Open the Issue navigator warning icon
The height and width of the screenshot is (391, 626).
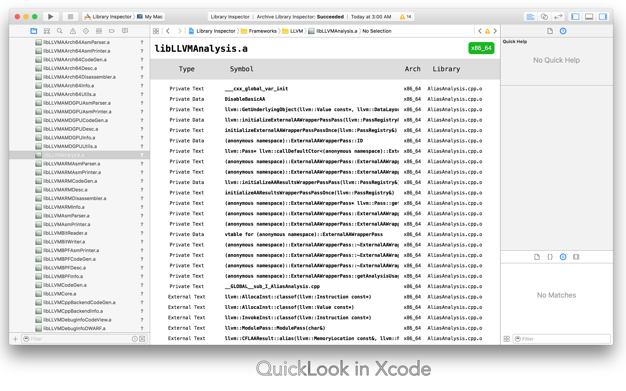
==
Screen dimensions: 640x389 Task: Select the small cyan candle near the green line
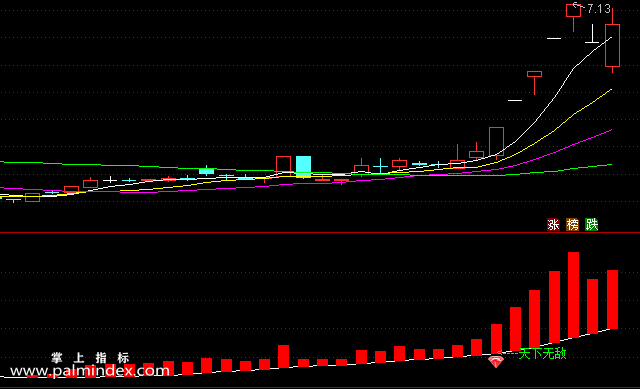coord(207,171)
---
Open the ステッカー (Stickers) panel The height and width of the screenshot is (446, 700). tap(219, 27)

- **The problem**
Produce only the lines from the line containing "Open the Issue navigator warning icon" through the line containing "The height and width of the screenshot is (391, 626).", inclusive of both, exactly as they stand in the entries above.

- **Task answer**
Open the Issue navigator warning icon
The height and width of the screenshot is (391, 626).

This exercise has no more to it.